Other than a short call to the Chief who promises to come quickly, but who never shows up, Max and 99 spend almost the entire rest of the episode going through the park and dodging bullets fired from any of several KAOS agents. The Chief was able to figure out why the doll was so important and tells 86 & 99 about the plutonium.

Now I am spoiling the climactic scene, so don't read on if you want to watch the show first.

Eventually our people are caught by the bad guys and face death. 99 is tied in a chair and Max is locked into the head and arm holes of a guillotine, as Waxman tells him the blade is real and he is about to feel it. Then 99 will get hers.

We see Max speaking to Waxman with his head sticking out through the hole and his arms all locked away from his body. He cannot squeeze hands or head back through the holes without unlocking the large wooden portions of the device. Waxman orders the blade to be dropped and as 99 screams we see no head sticking through. An extra large body emerges from the other side. Waxman and his henchmen all take many swings, including with an ax at the area where the head should be, but they just swing through it. The figure overcomes the KAOS agents and then he suddenly lowers his coat and shoulders revealing that Max is alive and well and was just using the "old inflatable head in the cloak trick." His head was under the clothing (presumably with eyeholes nobody could see) a bit below where the creature's neck appeared to be.

The reason why I wanted to reveal it is because it was a phony way out. Those heavy wooden portions (on a real guillotine), once locked, cannot simply be squeezed out of without unlocking and raising the wood. Max could not have slid out of the device to be able to not have his head and hands cut off when the blade descended. Waxman did not leave him alone, and there was no time for his escape anyhow. The extra-tall character with no apparent head they saw later, I had no trouble with, but there was no way for Max to get to that point.

Furthermore, if a very tall man who appeared to have no head was coming toward me in a threatening manner, like Max did, I would swing my ax, shoot my gun, swing my club-whatever, at some part of his actual body, not at the place where the head should be. All of the attacks they made on the headless creature were solely directed toward the space above the body.

Our heroes did almost no searching for KAOS anything/anyone here. They spent most of the show running around the empty amusement park wondering why they were being chased. The only ingenuity was the impossible trick Max pulled off at the end. Because they were running from danger so much, there were almost no places to put in any funny actions or lines.

I don't know if I laughed twice during this episode. There was little written in to it that was supposed to be funny and some of that was, well, stupid. Like Smart refusing to hide in one building, using a line he used on a recent show, "There are gollywoggles in there!"

Smart was annoyingly dumb in his reluctance to ride in the Tunnel of Love in the same car as 99. I understand he's supposed to be very shy with her-even though he is portrayed as a real ladies' man with other women. But saying he doesn't want to ride in the same car as she does makes him seem like a 7-year-old boy afraid of being teased by his friends if he does anything with a girl.

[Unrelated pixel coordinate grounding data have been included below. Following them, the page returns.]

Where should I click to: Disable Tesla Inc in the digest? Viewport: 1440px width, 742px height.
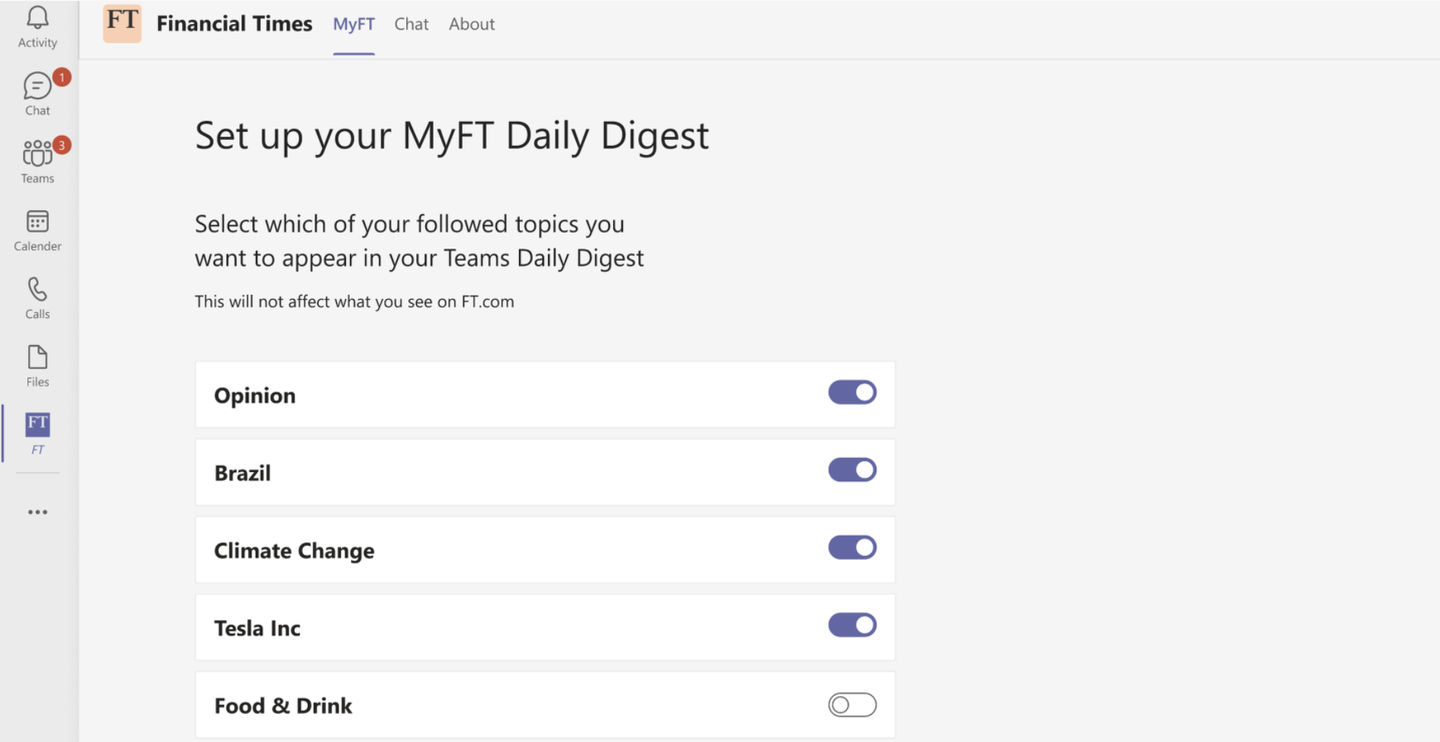click(852, 624)
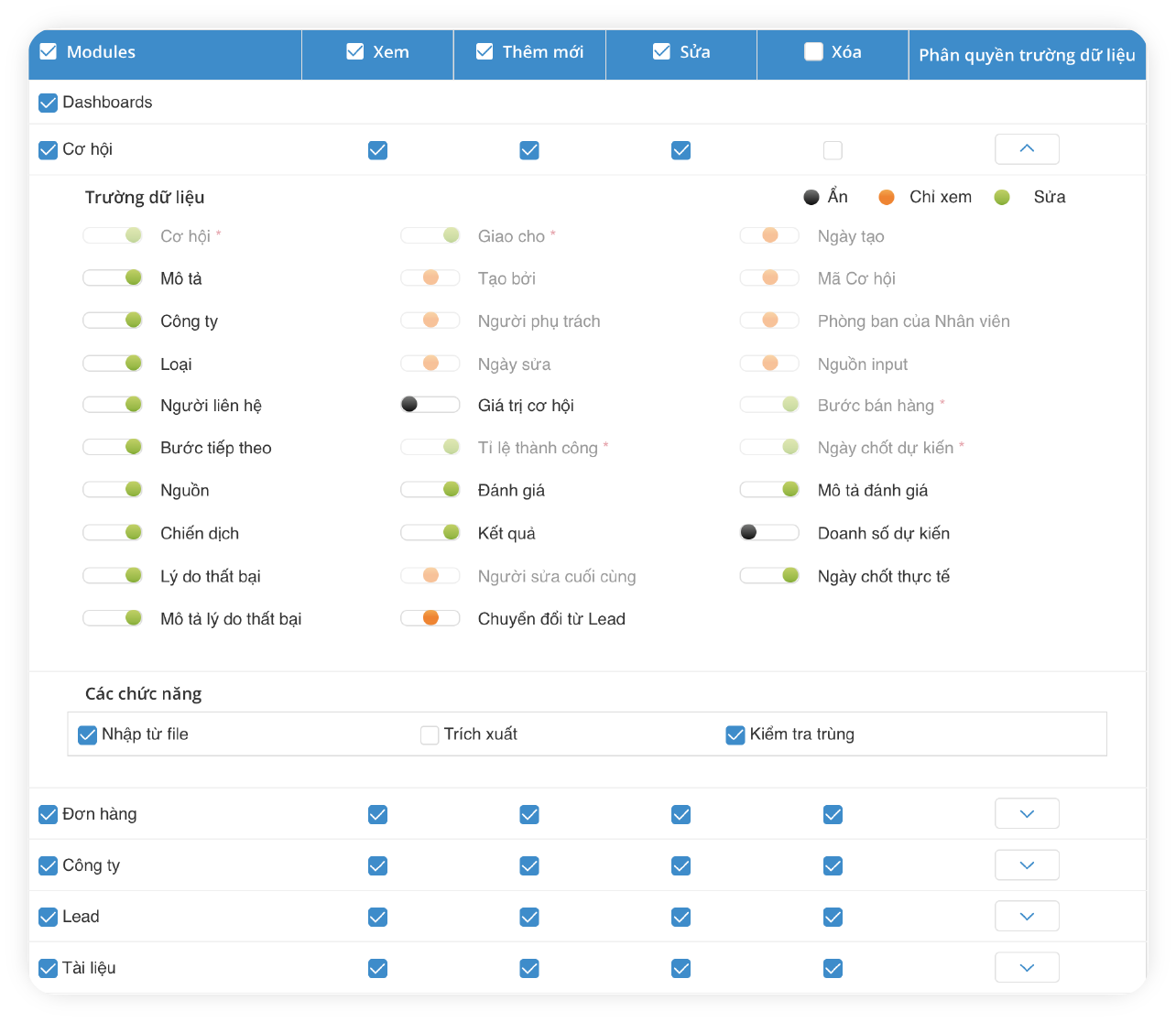Toggle the Mô tả field permission switch
This screenshot has height=1022, width=1176.
point(113,277)
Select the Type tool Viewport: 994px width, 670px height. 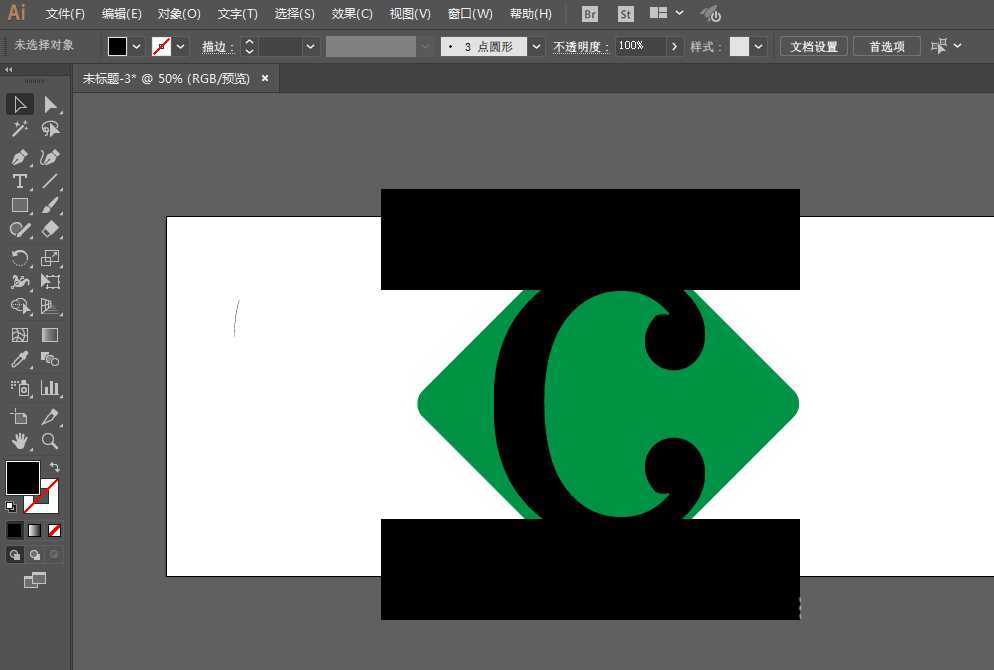click(20, 181)
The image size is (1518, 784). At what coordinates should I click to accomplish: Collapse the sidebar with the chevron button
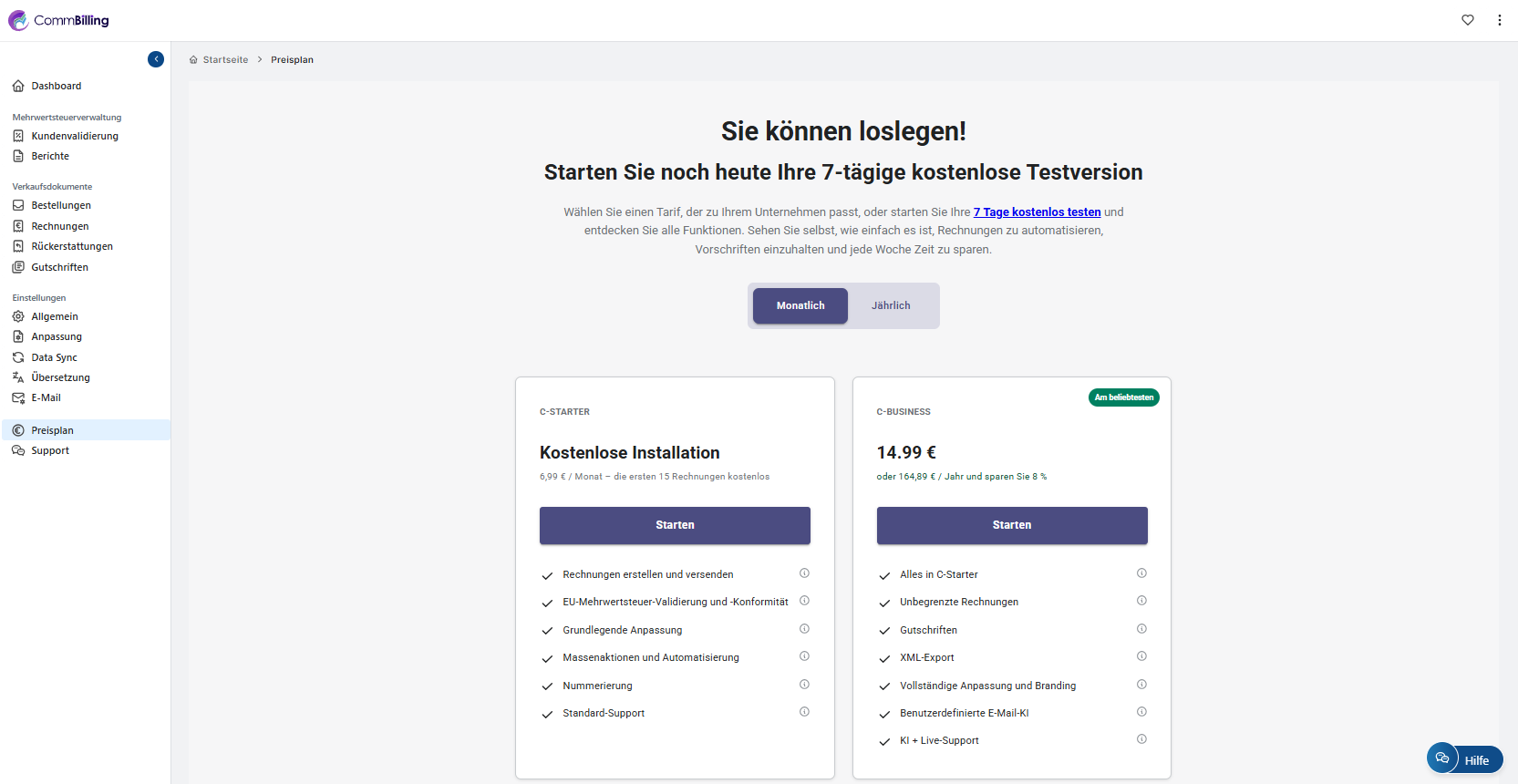tap(156, 59)
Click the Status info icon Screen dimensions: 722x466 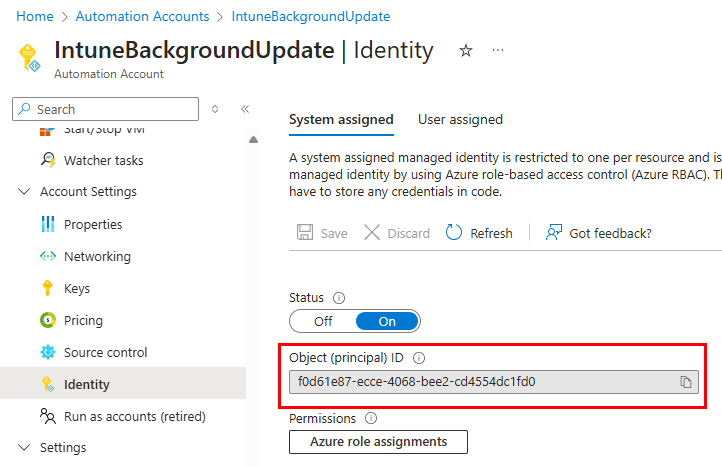(x=339, y=298)
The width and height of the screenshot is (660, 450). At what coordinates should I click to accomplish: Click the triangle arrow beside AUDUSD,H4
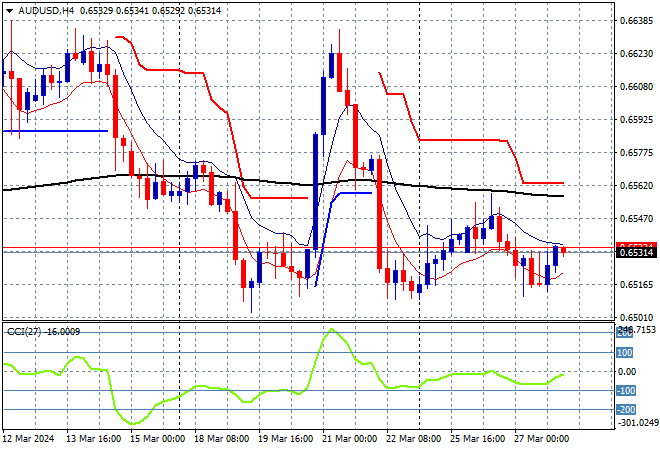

That bit where the shooting gallery guy tried to kill Smart when it appeared he had just happened to say the line that was the code, instead of just working some sort of trade for the important doll with an innocent visitor to the park made no sense whatsoever. After he killed Max was he going to shoot 99 too and then take the doll? Two murders when for all he knew (and he was correct) they knew nothing about the value of the doll and would likely have traded it if he just gave them some sort of pretext.

To sum up: Almost nothing to laugh at, with almost every action by the bad guys totally illogical, and a climactic escape scene that physically could not have been done by Max even if he had more time than what was shown. I'm being kind in giving it a 4, due to it getting them on location at the old Santa Monica Pier amusement park, making for a different look than most episodes.